Report: Environmental regulations could pop ‘carbon bubble’

Countries sticking to internationally agreed upon goals to address global warming could pop the “carbon bubble” and cause another financial crisis as government policy will render oil, gas, and coal reserves held by companies unattainable, a recent study claims.

According to a report by a London School of Economics professor and the think tank Carbon Tracker, stock markets have created a carbon bubble by overvaluing fossil fuel assets which could be rendered unusable by potential government regulations to fight global warming.

The report said that at least two-thirds of oil, coal, and gas reserves held by fossil fuels companies will be made unattainable and rendered effectively worthless if internationally agreed upon climate targets are to be met. If countries stick to the agreements, locking up all those resources would lead to huge market losses and hurt to the global economy.

“The financial crisis has shown what happens when risks accumulate unnoticed,” said Lord Nicholas Stern, a professor at the London School of Economics and one of the report’s authors.

According to the Guardian, the report’s warning is supported by HSBC, Citi, Standard and Poor’s and the International Energy Agency.

In 2010, world governments agreed to reduce greenhouse gas emissions enough to avoid a rise in global temperature of more than 2 degrees Celsius above pre-industrial levels.
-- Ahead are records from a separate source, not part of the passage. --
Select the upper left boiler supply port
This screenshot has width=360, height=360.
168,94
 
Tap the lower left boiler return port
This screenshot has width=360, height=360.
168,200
According to the report, between 60 percent and 80 percent of oil, gas, and coal reserves of publicly listed companies would be “unburnable” in order to achieve that goal.

According to the report, more than $6 trillion will be allocated towards developing fossil fuels over the next decade. The top 200 companies spent $674 billion in 2012 to develop fossil fuels which could potentially be made unattainable.

However, markets don’t seem to be concerned about an international climate agreement stranding their resources.

“They can’t believe that and also believe that the markets are sensibly valued now,” said Stern.

“They only believe environmental regulation when they see it,” said James Leaton of Carbon Tracker. “Analysts say you should ride the train until just before it goes off the cliff. Each thinks they are smart enough to get off in time, but not everyone can get out of the door at the same time. That is why you get bubbles and crashes.”

“The scale of ‘listed’ unburnable carbon revealed in this report is astonishing,” said Paul Spedding, an oil and gas analyst at HSBC. “This report makes it clear that ‘business as usual’ is not a viable option for the fossil fuel industry in the long term. [The market] is assuming it will get early warning, but my worry is that things often happen suddenly in the oil and gas sector.”